Exercise = Can you copy out, word for word, everything in the material from the line containing "This screenshot has height=407, width=719." down to the line containing "will (1157, 614).", with both of those lines included?

-- start of Stored data --

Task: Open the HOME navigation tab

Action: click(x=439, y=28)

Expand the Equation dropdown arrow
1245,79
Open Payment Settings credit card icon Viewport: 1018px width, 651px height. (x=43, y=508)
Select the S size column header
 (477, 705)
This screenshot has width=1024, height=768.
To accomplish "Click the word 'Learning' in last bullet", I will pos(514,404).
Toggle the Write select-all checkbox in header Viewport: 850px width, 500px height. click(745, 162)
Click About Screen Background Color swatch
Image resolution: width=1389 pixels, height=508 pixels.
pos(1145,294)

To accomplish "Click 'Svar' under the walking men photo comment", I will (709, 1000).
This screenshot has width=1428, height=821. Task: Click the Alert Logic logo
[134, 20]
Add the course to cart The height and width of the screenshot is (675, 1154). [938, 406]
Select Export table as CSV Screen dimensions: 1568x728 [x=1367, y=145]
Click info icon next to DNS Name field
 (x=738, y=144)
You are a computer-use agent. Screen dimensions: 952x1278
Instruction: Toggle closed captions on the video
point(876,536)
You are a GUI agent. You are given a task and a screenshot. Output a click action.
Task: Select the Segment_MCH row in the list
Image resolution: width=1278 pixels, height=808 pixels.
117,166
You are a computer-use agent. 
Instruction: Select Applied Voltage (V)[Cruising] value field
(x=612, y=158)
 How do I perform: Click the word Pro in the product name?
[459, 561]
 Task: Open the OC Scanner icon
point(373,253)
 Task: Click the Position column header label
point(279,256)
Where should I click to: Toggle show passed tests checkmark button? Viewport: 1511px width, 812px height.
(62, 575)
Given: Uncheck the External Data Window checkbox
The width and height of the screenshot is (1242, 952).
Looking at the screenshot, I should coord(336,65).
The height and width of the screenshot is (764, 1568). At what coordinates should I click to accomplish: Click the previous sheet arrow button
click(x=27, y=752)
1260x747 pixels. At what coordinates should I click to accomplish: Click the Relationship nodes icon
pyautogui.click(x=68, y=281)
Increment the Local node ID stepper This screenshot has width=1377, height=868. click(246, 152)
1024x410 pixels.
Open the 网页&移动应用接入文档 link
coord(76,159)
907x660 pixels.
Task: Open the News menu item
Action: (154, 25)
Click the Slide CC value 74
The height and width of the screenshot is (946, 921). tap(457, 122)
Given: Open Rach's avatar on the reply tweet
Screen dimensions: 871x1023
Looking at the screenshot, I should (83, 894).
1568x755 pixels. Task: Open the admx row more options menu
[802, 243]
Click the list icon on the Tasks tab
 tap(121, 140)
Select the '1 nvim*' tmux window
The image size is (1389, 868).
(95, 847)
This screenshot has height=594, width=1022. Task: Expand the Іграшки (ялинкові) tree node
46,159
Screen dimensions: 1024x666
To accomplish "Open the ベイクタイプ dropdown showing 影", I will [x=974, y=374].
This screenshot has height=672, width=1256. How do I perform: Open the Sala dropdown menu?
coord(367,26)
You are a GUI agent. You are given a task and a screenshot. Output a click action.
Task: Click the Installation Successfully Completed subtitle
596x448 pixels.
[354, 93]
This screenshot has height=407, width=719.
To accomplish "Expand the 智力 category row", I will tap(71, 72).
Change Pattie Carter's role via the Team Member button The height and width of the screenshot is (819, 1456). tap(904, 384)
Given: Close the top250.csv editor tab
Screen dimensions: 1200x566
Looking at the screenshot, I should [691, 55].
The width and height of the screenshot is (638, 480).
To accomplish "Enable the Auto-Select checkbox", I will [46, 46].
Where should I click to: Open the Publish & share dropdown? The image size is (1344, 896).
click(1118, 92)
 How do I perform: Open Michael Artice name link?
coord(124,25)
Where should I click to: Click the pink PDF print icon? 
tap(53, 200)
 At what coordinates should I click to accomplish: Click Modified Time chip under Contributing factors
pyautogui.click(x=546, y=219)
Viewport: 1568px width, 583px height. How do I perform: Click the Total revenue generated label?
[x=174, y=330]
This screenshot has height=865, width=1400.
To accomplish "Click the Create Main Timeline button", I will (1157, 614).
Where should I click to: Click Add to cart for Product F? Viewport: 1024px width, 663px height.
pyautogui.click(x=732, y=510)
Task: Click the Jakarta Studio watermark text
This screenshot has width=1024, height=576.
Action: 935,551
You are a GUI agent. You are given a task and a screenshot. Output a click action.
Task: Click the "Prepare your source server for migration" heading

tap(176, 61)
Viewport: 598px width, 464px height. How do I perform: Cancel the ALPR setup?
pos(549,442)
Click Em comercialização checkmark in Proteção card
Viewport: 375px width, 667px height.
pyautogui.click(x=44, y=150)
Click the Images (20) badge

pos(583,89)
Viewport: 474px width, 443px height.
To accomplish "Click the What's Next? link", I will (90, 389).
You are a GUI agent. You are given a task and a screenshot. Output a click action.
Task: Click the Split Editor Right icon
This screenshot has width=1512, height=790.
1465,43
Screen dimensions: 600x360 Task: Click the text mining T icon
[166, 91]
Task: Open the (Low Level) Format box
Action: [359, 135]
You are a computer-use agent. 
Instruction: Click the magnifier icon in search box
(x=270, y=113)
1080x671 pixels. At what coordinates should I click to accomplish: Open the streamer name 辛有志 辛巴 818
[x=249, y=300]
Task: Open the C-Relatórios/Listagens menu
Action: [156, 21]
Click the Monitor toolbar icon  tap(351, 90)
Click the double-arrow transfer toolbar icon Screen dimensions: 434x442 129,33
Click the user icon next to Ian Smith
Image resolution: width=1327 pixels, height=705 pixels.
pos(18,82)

-- end of Stored data --

Result for this exercise =
This screenshot has height=407, width=719.
To accomplish "Expand the 智力 category row", I will tap(71, 72).
Change Pattie Carter's role via the Team Member button The height and width of the screenshot is (819, 1456). tap(904, 384)
Given: Close the top250.csv editor tab
Screen dimensions: 1200x566
Looking at the screenshot, I should [691, 55].
The width and height of the screenshot is (638, 480).
To accomplish "Enable the Auto-Select checkbox", I will [46, 46].
Where should I click to: Open the Publish & share dropdown? The image size is (1344, 896).
click(1118, 92)
 How do I perform: Open Michael Artice name link?
coord(124,25)
Where should I click to: Click the pink PDF print icon? 
tap(53, 200)
 At what coordinates should I click to accomplish: Click Modified Time chip under Contributing factors
pyautogui.click(x=546, y=219)
Viewport: 1568px width, 583px height. How do I perform: Click the Total revenue generated label?
[x=174, y=330]
This screenshot has height=865, width=1400.
To accomplish "Click the Create Main Timeline button", I will (1157, 614).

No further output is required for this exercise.